La publicité native sera mentionnée comme telle de manière claire, avant l’article, présence du logo de la marque, graphisme spécifique).

Le bureau international de la publicité (IAB), autorité de régulation mondiale de la profession, a fait des recommandations précises sur l’usage de la publicité native.

Le point clé est l’obligation de transparence : informer clairement le public de la nature publicitaire du contenu crée :

  • Utiliser des mots qui disent clairement que le contenu produit a été payé, ce qui en fait de la publicité, même si celle-ci ne contient pas de messages publicitaires et promotionnels traditionnels.
  • Le message d’avertissement devra être suffisamment grand et visible pour être perçu par le consommateur, quel que soit le contexte ou support où la publicité est regardée.

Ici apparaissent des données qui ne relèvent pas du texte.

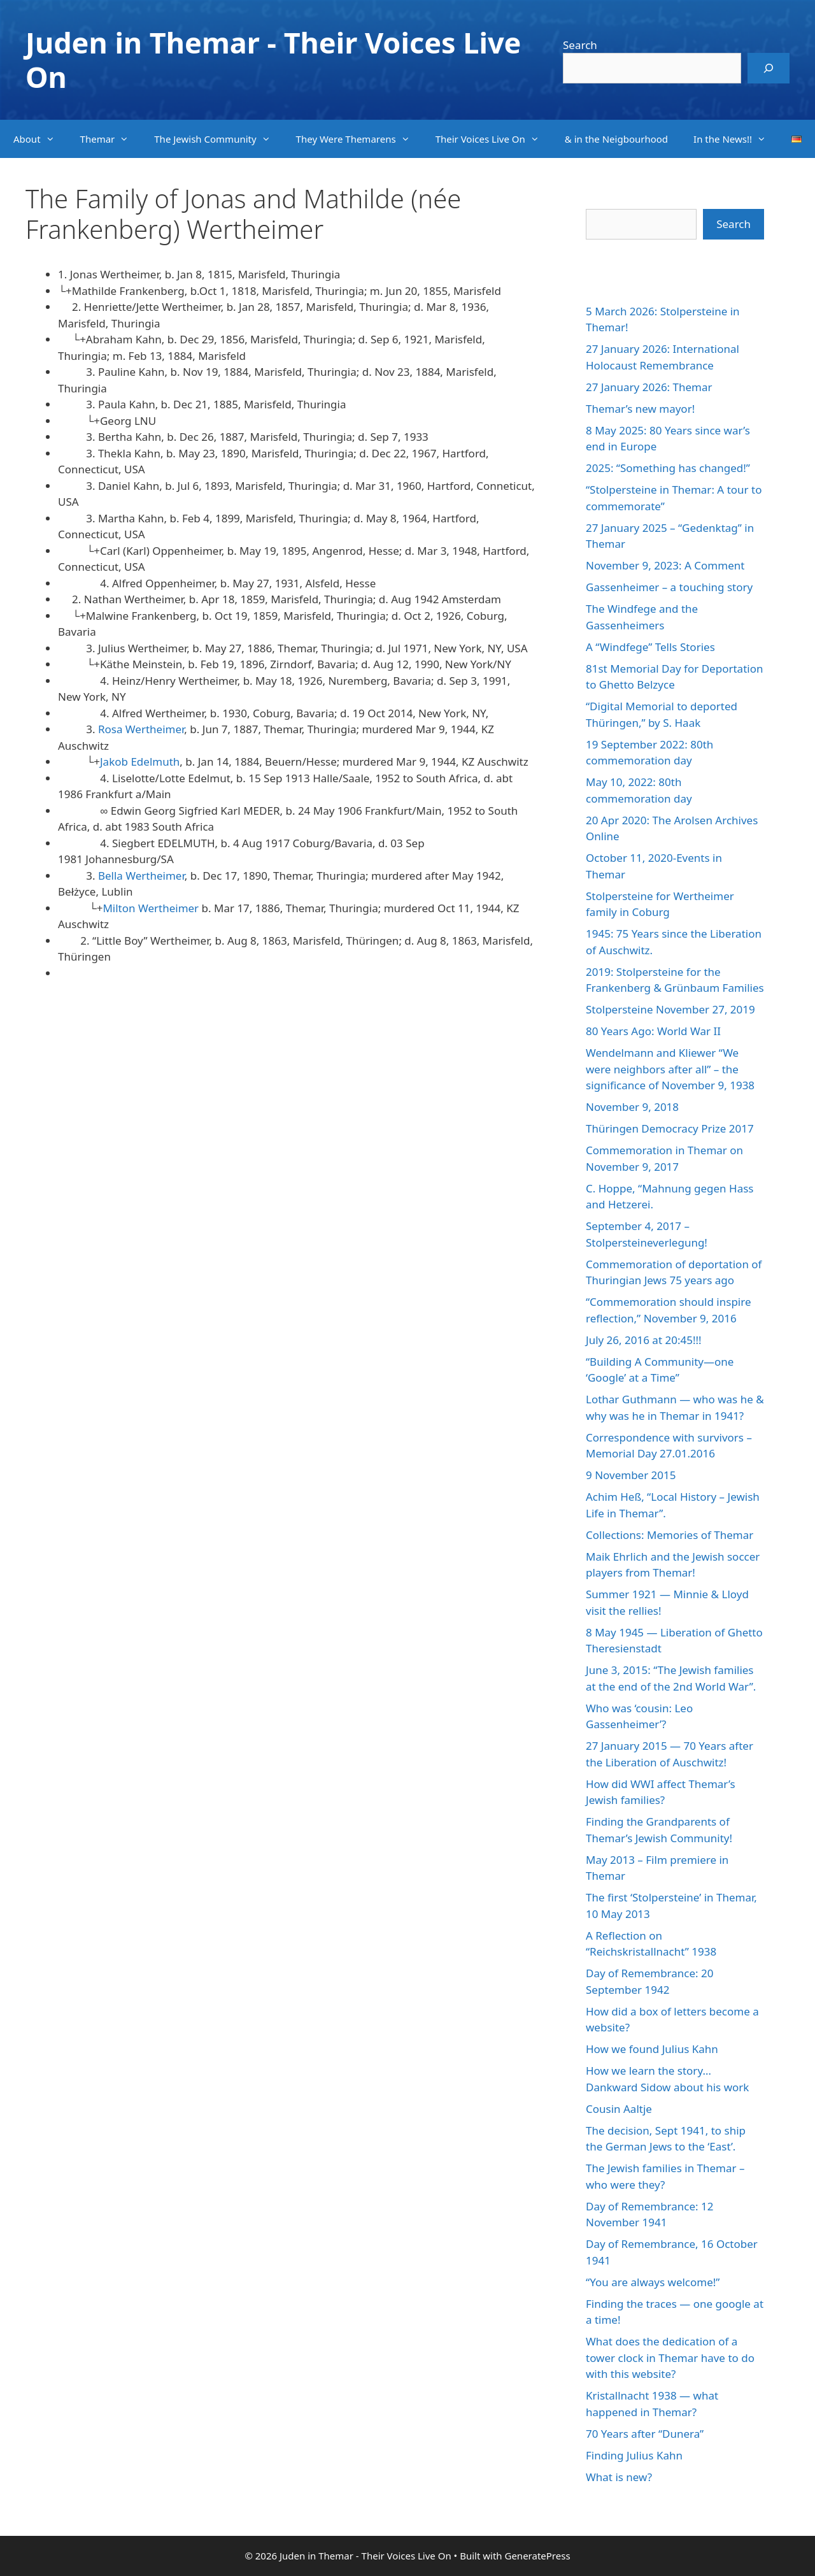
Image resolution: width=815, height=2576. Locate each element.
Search (580, 45)
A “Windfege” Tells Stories (650, 647)
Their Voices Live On (494, 139)
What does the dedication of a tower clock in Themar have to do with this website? (670, 2357)
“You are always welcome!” (652, 2282)
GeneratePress (537, 2555)
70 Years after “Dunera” (645, 2433)
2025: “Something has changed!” (668, 468)
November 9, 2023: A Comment (665, 565)
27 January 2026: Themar (649, 387)
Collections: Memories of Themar (669, 1535)
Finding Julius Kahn (634, 2455)
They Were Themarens (359, 139)
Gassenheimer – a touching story (669, 587)
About (40, 139)
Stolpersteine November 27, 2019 (670, 1009)
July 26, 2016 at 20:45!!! (644, 1340)
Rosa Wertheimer (141, 729)
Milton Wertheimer (151, 908)
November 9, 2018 (632, 1106)
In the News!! (736, 139)
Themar (111, 139)
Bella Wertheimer (141, 875)
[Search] (769, 68)
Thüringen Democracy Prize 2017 (670, 1128)
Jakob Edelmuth (140, 761)
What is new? (619, 2477)
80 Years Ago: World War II (653, 1031)
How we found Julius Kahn (652, 2049)
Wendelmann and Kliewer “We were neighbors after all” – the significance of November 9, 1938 (670, 1068)
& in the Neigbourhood (616, 138)
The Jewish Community (218, 139)
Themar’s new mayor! (640, 408)
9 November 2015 (631, 1475)
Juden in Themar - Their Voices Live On (273, 59)
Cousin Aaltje (619, 2108)
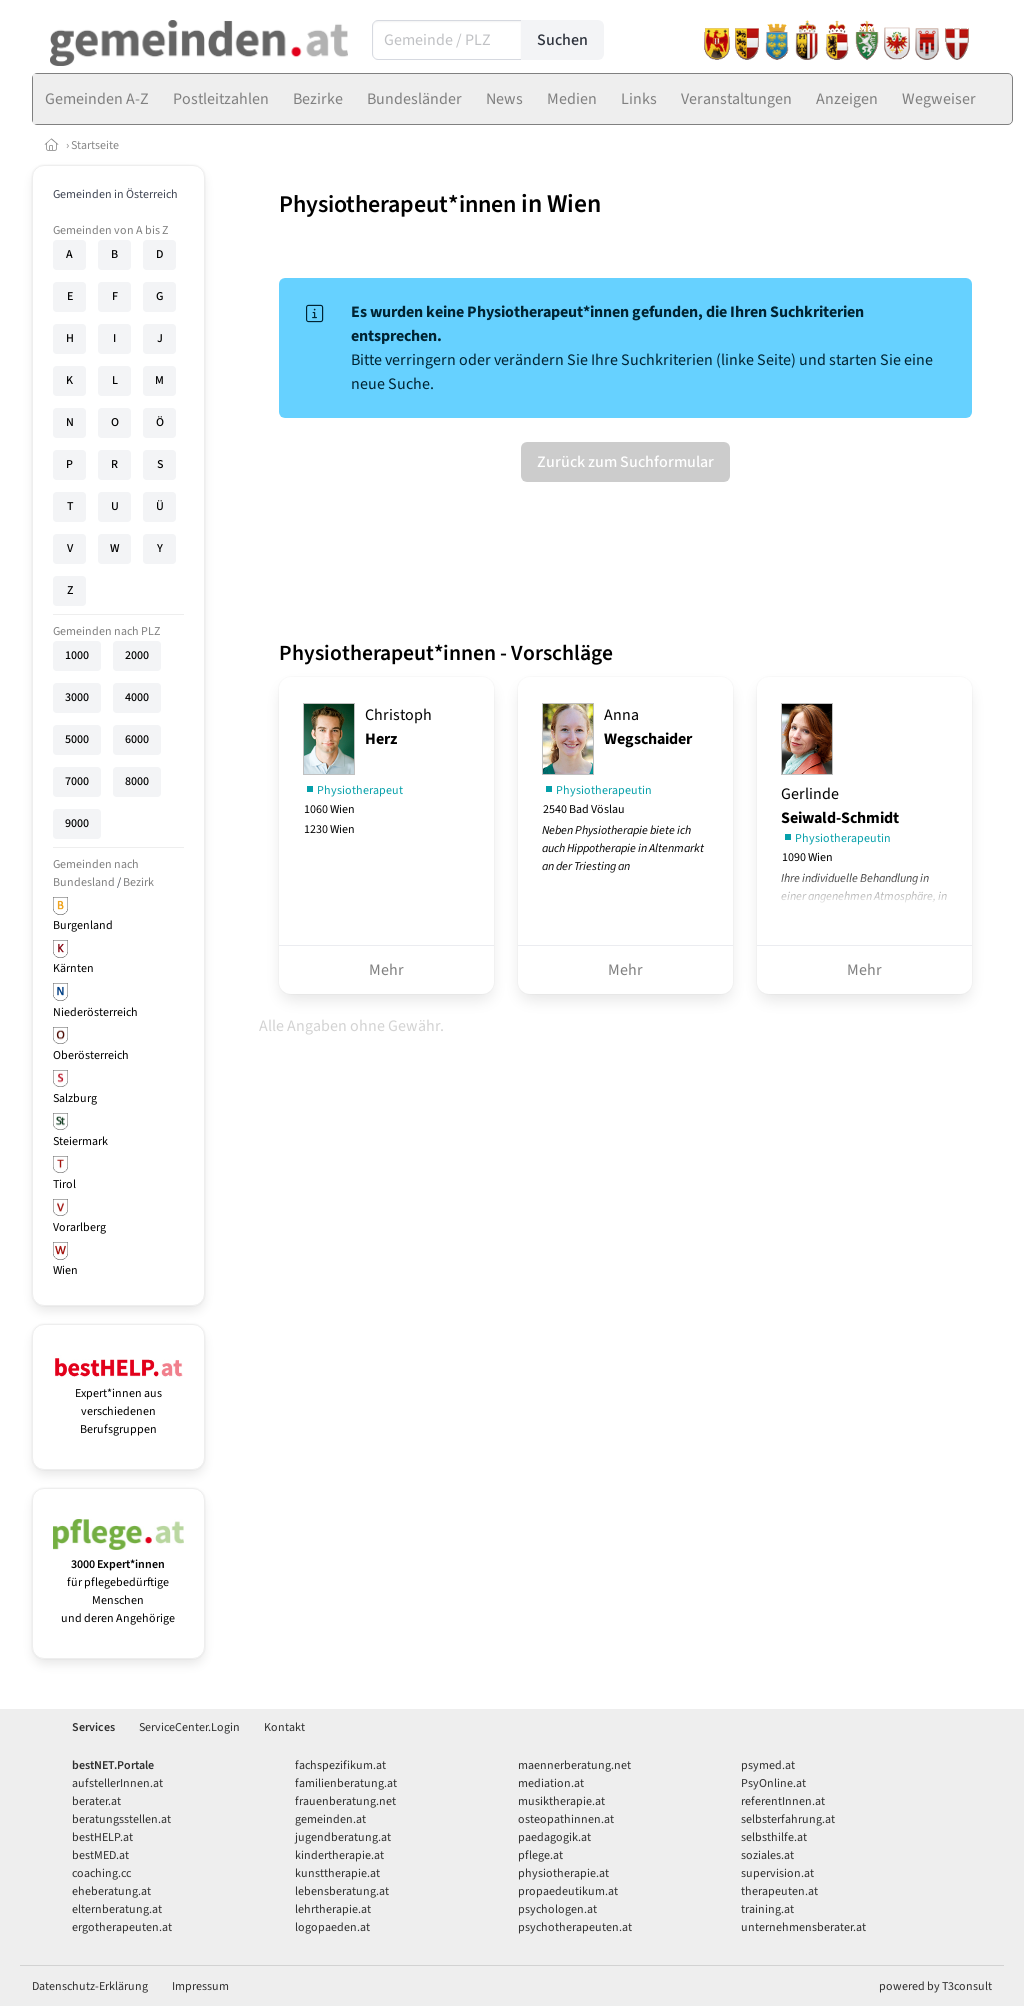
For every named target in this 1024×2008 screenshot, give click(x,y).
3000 (77, 697)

Le consommateur doit pouvoir distinguer clairement ce qui relève des contenus éditoriaux de ce qui constitue de la publicité.

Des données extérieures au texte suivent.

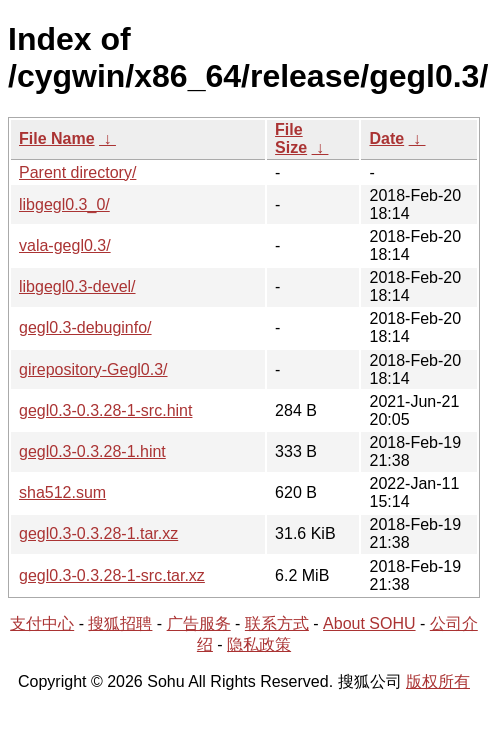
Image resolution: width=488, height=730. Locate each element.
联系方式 (277, 623)
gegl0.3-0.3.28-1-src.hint (105, 410)
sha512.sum (62, 492)
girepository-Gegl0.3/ (93, 369)
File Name (57, 138)
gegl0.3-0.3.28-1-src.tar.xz (112, 575)
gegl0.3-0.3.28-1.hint (92, 451)
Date (386, 138)
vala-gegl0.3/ (65, 245)
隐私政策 (259, 644)
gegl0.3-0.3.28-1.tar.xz (98, 533)
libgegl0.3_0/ (64, 204)
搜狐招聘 (120, 623)
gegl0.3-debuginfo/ (85, 327)
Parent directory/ (77, 172)
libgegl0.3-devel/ (77, 286)
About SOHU (369, 623)
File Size (291, 138)
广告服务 (199, 623)
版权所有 (438, 681)
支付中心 (42, 623)
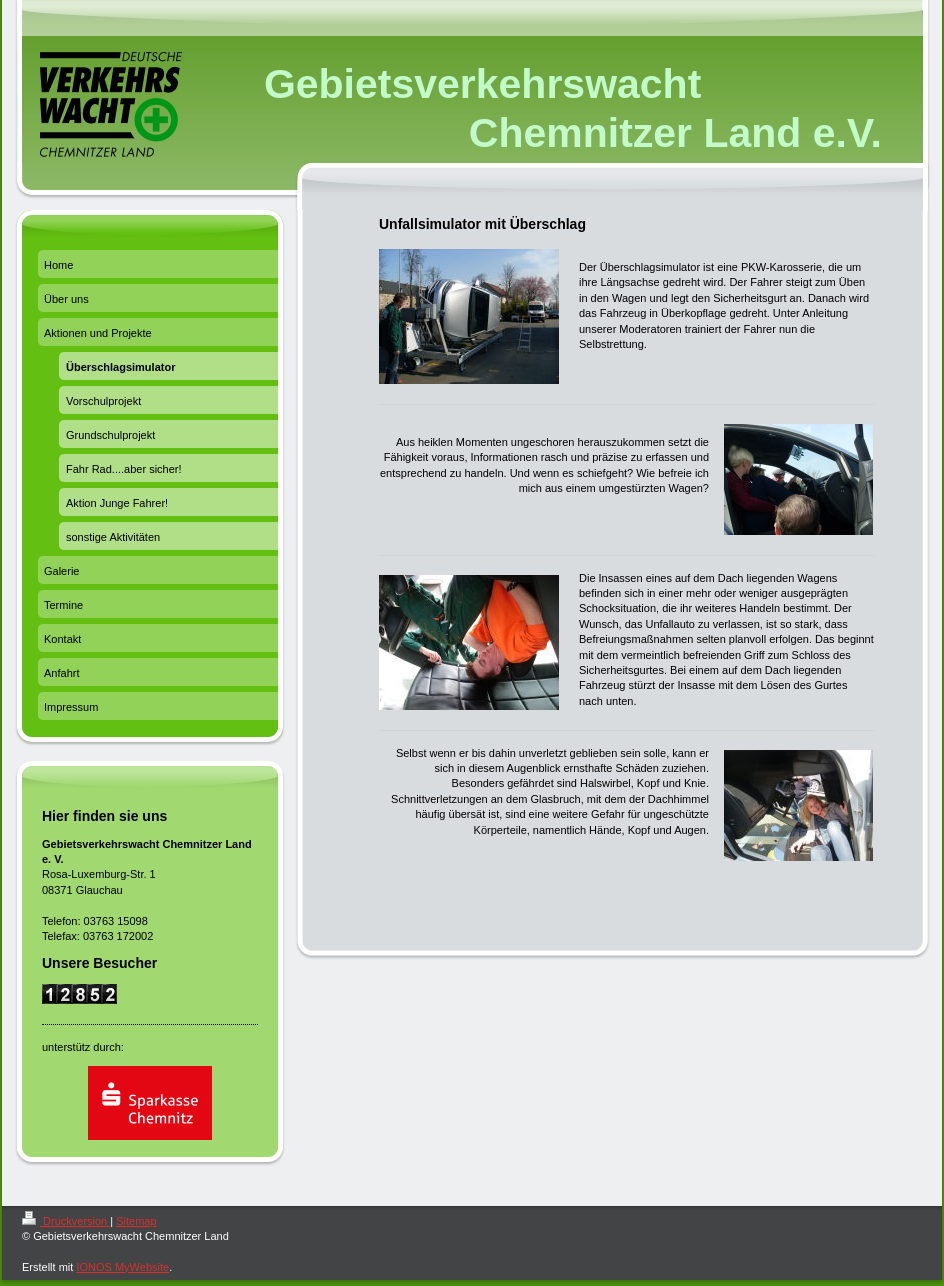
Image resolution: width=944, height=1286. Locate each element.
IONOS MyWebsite (122, 1267)
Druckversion (66, 1221)
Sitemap (136, 1221)
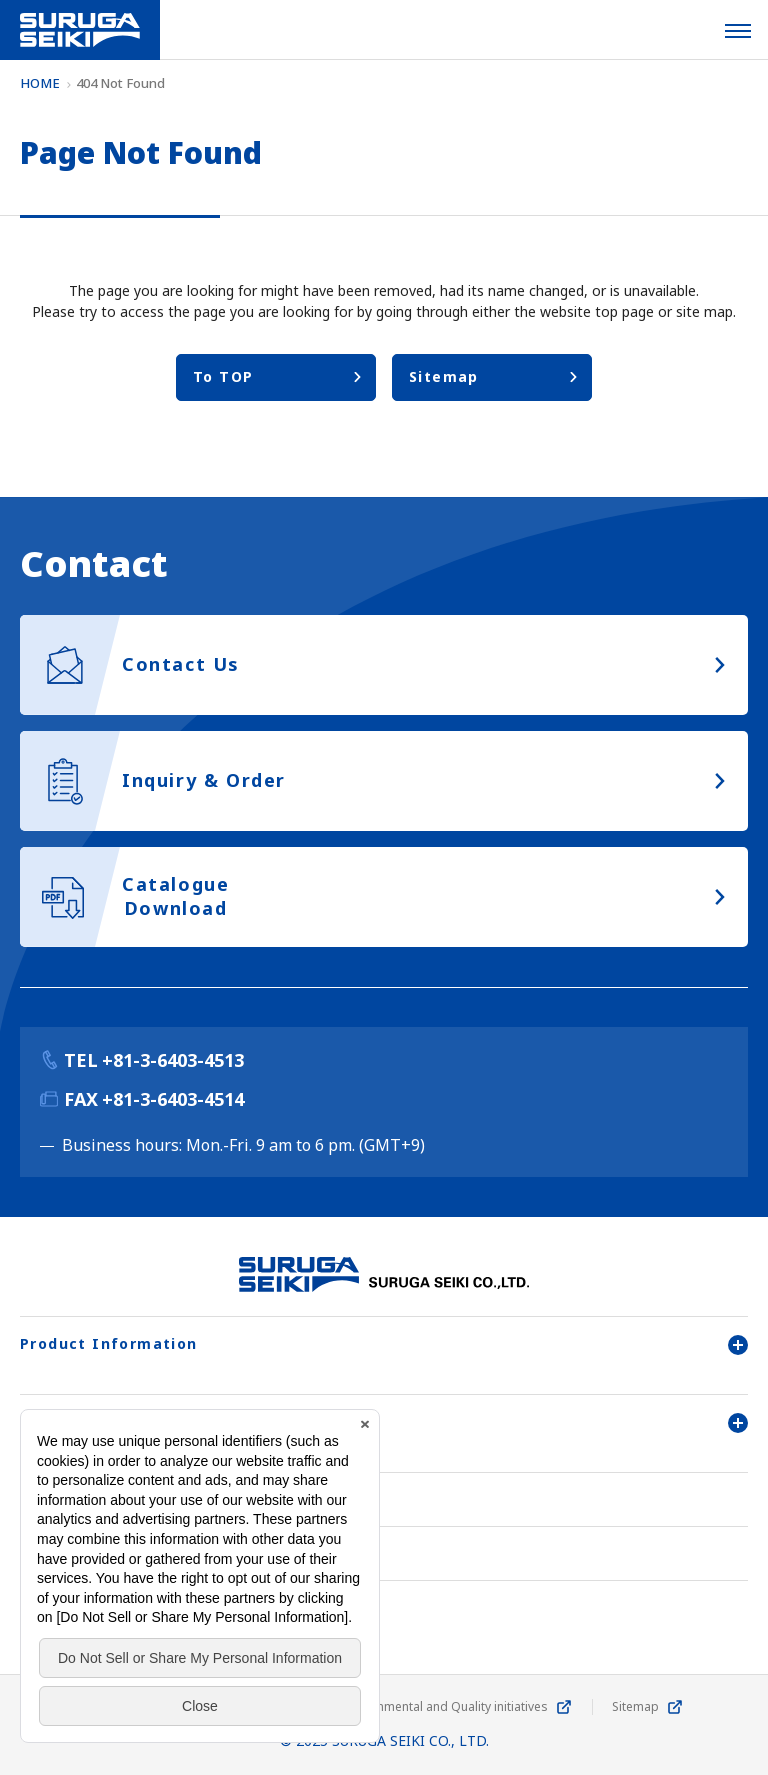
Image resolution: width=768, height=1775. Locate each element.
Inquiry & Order (86, 1607)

2. Ne pas mentir au lecteur

Si l’on prétend faire un comparatif produits sérieux, il est impossible de ne pas parler des concurrents, ni accepter de mentir sur ses défauts éventuels. C’est pourquoi, il y a des sujets qu’il ne faut pas traiter, comme un banc d’essai d’objectifs pour une marque d’optiques photos. A moins d’accepter que le média pointe ses faiblesses, ce qui n’est quand même pas l’objectif premier d’une campagne publicitaire.

3. Eviter la publicité native lorsqu’on a une image polémique

En actualité générale, la publicité native n’est pas adaptée aux marques dont l’image et le comportement sont perçus comme négatifs.

Les marchands de cigarettes, les partis politiques sont déjà des annonceurs déjà compliqués à accueillir en publicité traditionnelle, alors a fortiori pour de la publicité native !

Cela ne ferait que décupler la défiance du lecteur vis-à-vis de la marque, autant que du support.

Un annonceur en “délicatesse médiatique” devra choisir soigneusement le support de diffusion et le propos à traiter. Il semble une mauvaise idée pour un annonceur comme Areva de créer un contenu natif pour un magazine dédié aux énergies renouvelables, tant l’entreprise est chahutée sur cette question. Du point de vue du média, c’est même suicidaire, tant les lecteurs considéreront cela comme une compromission et une tromperie.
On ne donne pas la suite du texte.